Once the storage is mounted, execute the following:
sudo mkdir /video/video
sudo chown pi:pi /video/video
The next step is to configure VDR to start up correctly. I have some
configuration files in /var/lib/vdr. For testing, I used to start VDR
manually from the command line, and shut it down by choosing "restart"
from the OSD menu. Now I want it to restart automatically, but only if
suitable USB storage has been plugged in:
sudo tee /etc/systemd/system/vdr.service << EOF
[Unit]
After=systemd-user-sessions.service plymouth-quit-wait.service
After=rc-local.service
After=getty@tty1.service
After=video.mount
Conflicts=getty@tty1.service
ConditionPathExists=/video/video
[Service]
User=pi
ExecStart=/usr/local/bin/vdr --no-kbd --lirc=/dev/lirc0 -Prpihddevice -v /video/video -s /var/lib/vdr/vdr-shutdown.sh
TimeoutStartSec=infinity
Type=idle
Restart=on-failure
RestartSec=1s
TTYVTDisallocate=yes
[Install]
Alias=display-manager.service
EOF
This will replace the getty process on virtual terminal 1 (tty1). If the
storage is not plugged within 90 seconds from startup (I do not know how
to configure that timeout), then an error message will appear on the
console.

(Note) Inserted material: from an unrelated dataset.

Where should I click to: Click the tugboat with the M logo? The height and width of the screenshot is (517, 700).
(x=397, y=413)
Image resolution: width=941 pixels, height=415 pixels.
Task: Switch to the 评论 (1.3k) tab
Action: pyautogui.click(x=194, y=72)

No getty will be started on tty1 in any case; you can always
log in from tty2 by pressing Alt+F2.
The shutdown script /var/lib/vdr/vdr-shutdown.sh does not work as
intended yet:
#!/bin/sh
if [ "$5" = 1 ]
then
sudo service vdr stop
sudo umount /video
sudo udisksctl power-off -b /dev/sda
fi
The first step appears to terminate the shell script, because the shell
is a subprocess of VDR. So, the storage will remain mounted and powered
on. I guess that we need to launch a separate "vdr-shutdown" service
that would take care of the remaining steps. Has someone already
implemented something like this?
After the "umount" and "udisksctl" commands are executed, it is safe to
unplug the storage. The LED of the SSD will shortly change color and
then turn off during the execution of the "udisksctl" command.
What I am also missing is a udev rule that would automatically mount the
storage and attempt to start up VDR as soon as the storage is plugged
in. Currently, I have to manually execute the following if I plug in the
drive to an already running system:
sudo mount /video
sudo service vdr start
This configuration provides a rather simple user interface for VDR. No
keyboard or mouse is needed, just the remote control unit, a display,
and optionally the USB cable, if the system has other uses that are
independent of VDR.
For timed recordings, I think that on the Raspberry Pi, it is easiest to
let the VDR process run all the time. Starting up the Pi based on timer
would require additional hardware.
One thing that I'd like to improve in that regard is to let VDR shut
down all tuners when the system is idle. This could be based on an
inactivity timer or an explicit user action, such as pressing a button
on the remote control. The video output would shut off, and the tuner
would be powered off, except when needed for something (EPG scan,
recording). As soon as a button is pressed on the remote control unit,
the user interface would spring back to life.